> **TESTO DA LEGGERE**

-*-*-

Non usa mezzi termini nel dire la sua Salvatore Curreri, docente di Diritto costituzionale presso l’Università Kore di Enna. Ma partiamo dall’inizio
Gentile Professor Curreri, Francesco Giunta è stato eletto Sindaco di Termini Imerese. Che cosa potrà accadere ora
Esattamente quel che avevo dichiarato nella mia intervista rilasciata due settimane fa, e cioè che l’Ufficio elettorale centrale – che ricordo non è un giudice terzo ed imparziale, ma un organo amministrativo, seppur presieduto da un magistrato – in sede di proclamazione degli eletti potrebbe rilevare la condizione di incandidabilità del Giunta e non proclamarlo Sindaco.
Infatti – e mi scuso sin d’ora con i lettori ma, visto la pletora di giuristi improvvisati, preferisco citare le disposizioni per dare loro un’informazione completa e corretta – secondo quanto previsto dall’art. 12, comma 4, del decreto Severino “qualora la condizione di incandidabilità sopravvenga o sia accertata successivamente alle operazioni di cui al comma 2 [e cioè dopo la fase di ammissione delle liste elettorali], la condizione stessa viene rilevata, ai fini della mancata proclamazione, dall’ufficio preposto alle operazioni di proclamazione degli eletti”.
Molti elettori e lettori si chiedono perché si è arrivati a questo punto, e in particolare perché il ricorso del Movimento 5 Stelle, diretto ad evitare che Giunta partecipasse al ballottaggio, sia stato respinto
Il ricorso del Movimento 5 Stelle non è stato respinto, ma dichiarato inammissibile perché il decreto Severino prevede che tali ricorsi (in realtà sarebbe meglio parlare di esposti o istanze) possono essere presentati solo o “in occasione della presentazione delle liste dei candidati” (art. 12, comma 1) (fase già superata), oppure, come appena sopra detto, al momento della proclamazione (fase in cui ora siamo). Non è previsto invece che il ricorso si potesse fare tra il primo ed il secondo turno. Da qui, la decisione dell’Ufficio elettorale centrale di dichiarare inammissibile l’istanza del Movimento 5 Stelle, senza quindi esaminarla nel merito, perché presentato oltre i termini previsti.

-*-*-

> **DATI GREZZI**
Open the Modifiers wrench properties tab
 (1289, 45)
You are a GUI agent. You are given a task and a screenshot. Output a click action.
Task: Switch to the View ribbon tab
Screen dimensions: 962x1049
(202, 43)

-*-*-

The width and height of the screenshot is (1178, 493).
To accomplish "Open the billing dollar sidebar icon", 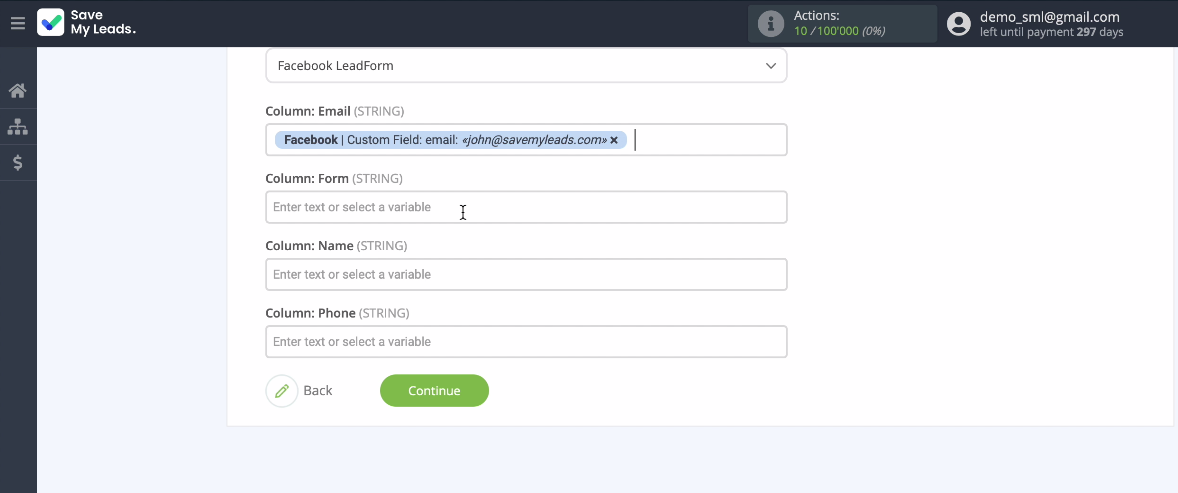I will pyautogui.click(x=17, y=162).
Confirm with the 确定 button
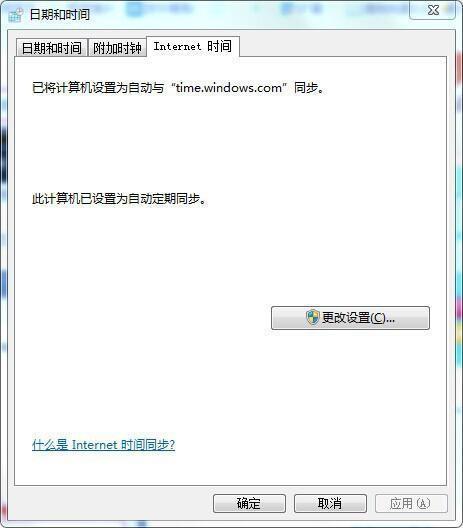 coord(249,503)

-*-*-

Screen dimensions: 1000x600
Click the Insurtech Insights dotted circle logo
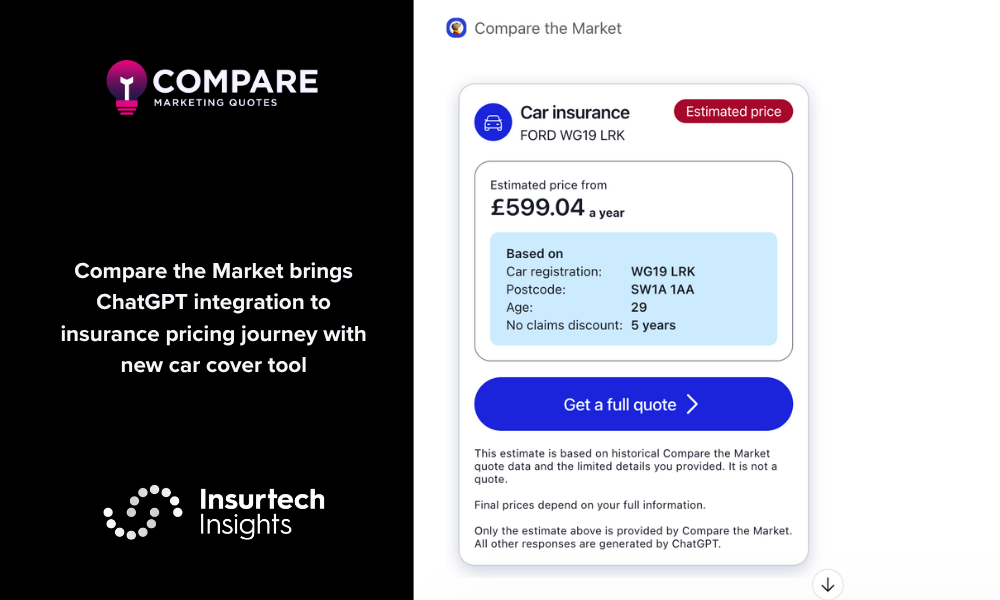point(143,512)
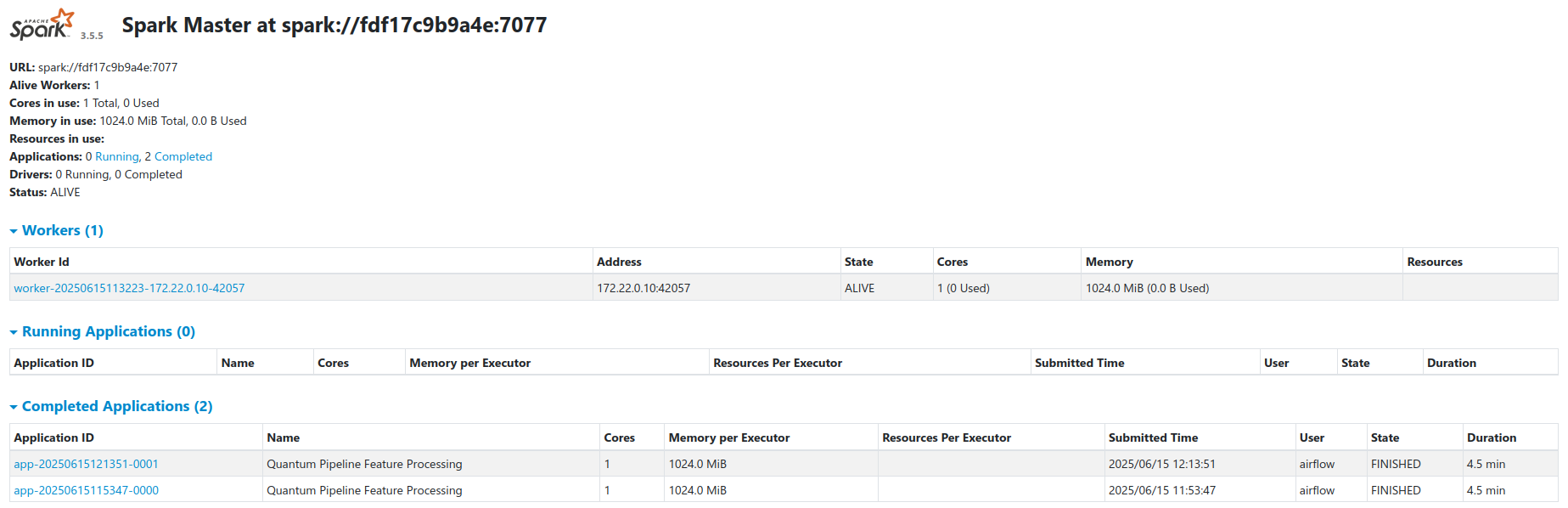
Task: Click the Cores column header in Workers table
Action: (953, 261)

-*-*-

> **COMPITI**
A. Rispondi a queste domande sull'intervista sull'elezione di Termini Imerese:
(i) In quale università insegna Salvatore Curreri?
(ii) Da chi è presieduto l'Ufficio elettorale centrale?
(iii) Come è stato dichiarato il ricorso del Movimento 5 Stelle?
B. Quali commi dell'art. 12 del decreto Severino vengono menzionati nell'intervista sull'elezione di Termini Imerese?
C. Prosegui l'intervista sull'elezione di Termini Imerese a partire dalla sua ultima frase.

> **SOLUZIONI**
A.
(i) Presso l'Università Kore di Enna.
(ii) Da un magistrato.
(iii) Inammissibile.

B. Comma 4, comma 2, comma 1.

C.
Una grave omissione della Severino, quindi?
Guardi, a mio parere, in questa vicenda sono emersi due aspetti criticabili nella disciplina prevista dal decreto Severino, il quale, peraltro, non ha innovato nulla rispetto alla precedente disciplina contenuta nel Testo Unico sulle Autonomie Locali.
In primo luogo, l’aver previsto che, oltre alla documentazione prevista da altre disposizioni normative, i candidati alle elezioni comunali devono solo rendere una dichiarazione sostitutiva, cioè in pratica un’autocertificazione, che attesti l’insussistenza di cause d’incandidabilità. Come Giunta ha fatto, secondo me legittimamente, basandosi sul parere dell’avv. Armao. Secondo me, sarebbe più opportuno obbligare i candidati a presentare un apposito estratto del casellario giudiziale che certifichi in modo completo la situazione penale del candidato.
In secondo luogo, parallelamente, l’aver previsto che l’ufficio elettorale accerti la eventuale insussistenza delle condizioni di incandidabilità sulla base degli “atti o documenti” in suo possesso, dando quindi l’impressione, quindi, di non avere un autonomo potere d’iniziativa e inquisitorio, ma di doversi semplicemente basare su quanto viene sottoposto al suo esame da parte di soggetti esterni. Ma se, andando al di là di ogni ragionevole previsione, nessuno – nemmeno i suoi competitor – eccepiscono la condizione di incandidabilità di un candidato, pur essendone a conoscenza, la colpa non è della Severino.
Può chiarire meglio questo ultimo punto?
Molto volentieri, perché lo ritengo l’elemento centrale di tutta la vicenda. Lo voglio dire chiaramente: tutti coloro che, pur sapendo della condanna del Giunta, hanno taciuto, non portandola a conoscenza dell’ufficio elettorale, hanno dimostrato mancanza di trasparenza verso gli elettori e disprezzo delle istituzioni. Verso gli elettori perché, tacendo, non hanno permesso loro di esercitare il loro voto in modo libero, e quindi informato e consapevole, come richiede l’art. 48 della Costituzione. Verso le istituzioni perché, comunque la si pensi sulla incandidabilità del Giunta, c’è ora il rischio che l’intero procedimento elettorale venga annullato e il Comune venga nuovamente commissariato, con gravissimo danno alla città che, dopo le dimissioni di Burrafato per i noti fatti che tutti sappiamo, ha bisogno di un’amministrazione in carica nella pienezza dei suoi poteri e non sub iudice.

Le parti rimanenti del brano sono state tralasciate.